I read Gilead partly because it was a Pulitzer Prize winner and I think that's a fair reccomendation. It's about an older Congregationalist minister who married late and has a child. He is writing his memoirs, advice, and religious thoughts and struggles for the boy to read when he is older. As a skeptic, I still found it great! Endearing, interesting, unusual.
I used to work for a minister whom I still like and we are friends. However, he has never gone all the way through a proper seminary, as many preachers in small country. I think he'll love this.
I tried with Gilead, I really did. I just couldn't finish it, one of only a handful I've ever abandoned.
It got a bit slow in the middle, I'll admit, but I was still interested in his insights. Then at the end, more stories of the past and what happens with his namesake.
But the prose was terrific and I think it is a good book for any Christian who needs to see how a preacher can struggle and overcome.
I am currently reading Speech-less by Matt Latimer, a former speech writer for several prominent Republicans and for Donald Rumsfeld and George Bush. He didn't like the speech writing or his own party very much and writes a blistering story about the incompetence of the people he worked with in the Bush administration. Let's hope he isn't going to need a political job in the near future -- or ever. He doesn't think much of the Republicans and even less of the Democrats.
He is or was a young idealist who got to close to the political process. I don't agree with much of his very conservative politics or with his adoration of Donald Rumsfeld, but I really enjoyed his depiction of life behind the scenes in DC.
Kiss and tell books can be fun and this one is decently written.
This is a bit dated now, Pajarito, but did you ever read Blinded by the Right by David Brock? It's a tell-all by the Republican operative who wrote The Real Anita Hill and The Seduction of Hillary Rodham. He later revised his philosophies and allegiances and did a mea culpa, describing how everything that liberals thought was going on behind the scenes in the 1990's really was - and then some.

▶ _Dataset extract_:
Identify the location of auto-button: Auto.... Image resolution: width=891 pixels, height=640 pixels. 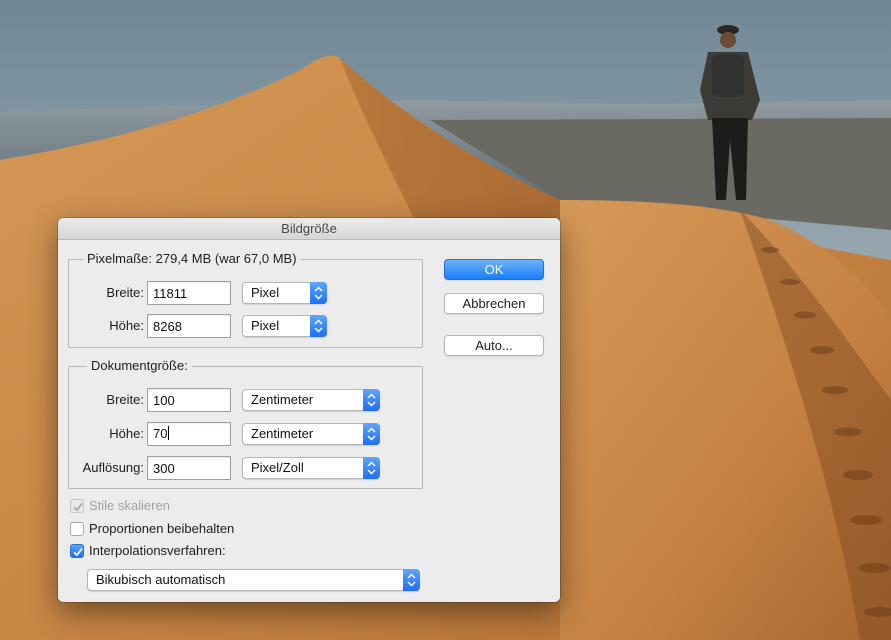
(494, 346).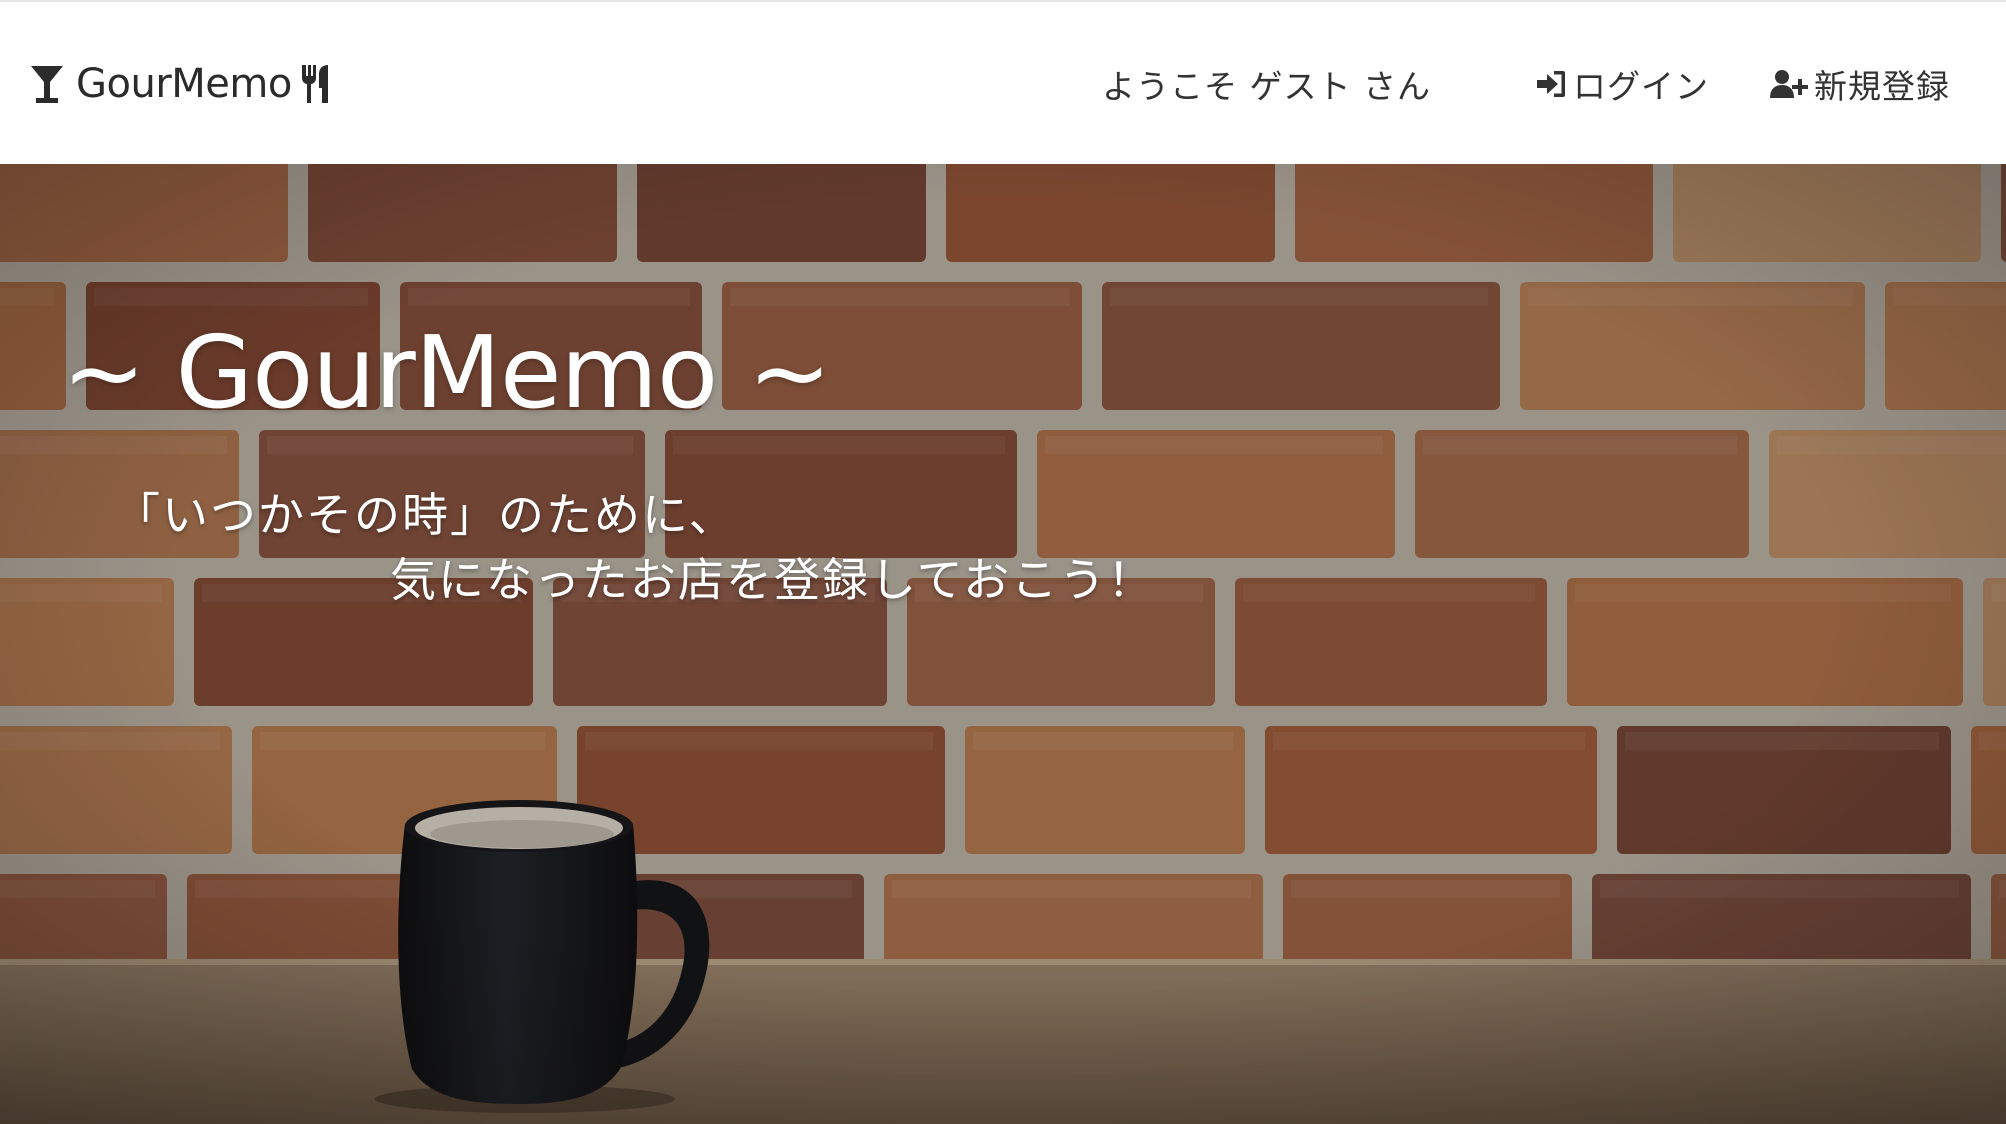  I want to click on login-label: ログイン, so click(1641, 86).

▶ _What to work on_:
[1] What denomination does the book discussion give for the older minister in Gilead?
[2] Pick up the book discussion after its final sentence and continue it in the same conversational voice.

▶ _Results by task_:
[1] He is a Congregationalist minister.

[2]
Yes, Blinded by the Right is one of my favorite books. It was a real eye opener for me. This one is pretty good too, but perhaps not quite as much in accord with some of my philosophy. Still I admire the author because, though he is sticking with his conservative philosophy, he is quite blunt about those who have corrupted it. People like him would be very helpful to the Republican party if they would listen to him, but I kind of think he may have gone a bit too far in his criticisms of them to ever get another job with them.
He has lovely descriptions of his very liberal parents who were so dedicated to their philosophy that they actually gave him money to go to the Republican Party Convention when he was a kid. Now that is sticking up for one's beliefs, so it isn't surprising that Latimer is sticking up for his.
I find the book a page turner, but I admit I am more interested in politics than many.
Is this out in paperback? Might be a good Christmas present for DH, although that stuff gets him angrier than it does me. I mean, we all knew it anyway, didn't we?
What a nice nod to his parents. I wonder what they make of him!
Pajaritomt, I think I will enjoy Speech-less and will try it. I think we are of similar minds. But wouldn't it be nice to have a presidency without a lot of scandals either during or after the term of office?
I was on a list at our library to borrow South Of Broad by Pat Conroy. I was the 17th on the list and it finally came to me today. I hear it is great and I hope that is not based on the success of Prince of Tides.
I don't think Speech-less is out in paperback but I ordered mine for about $5 from bookfinder.com. The book hasn't been out long and is already on the remainer list, it appears. I guess that happens a lot.
I haven't read South of Broad but I liked The Great Santini and some other book of Conroy's. I was less fond of Prince of Tides, though it certainly kept my interest.
Well, I'm trying to work on South of Broad quickly since so many library members want it.
I have to do a lot of studying on grant-writing right now. I've done a couple of small ones over the years but nothing like what I'm about to take on. 2 people in our organization have experience, but after committing, they never made an effort.
If you want something done, do it......................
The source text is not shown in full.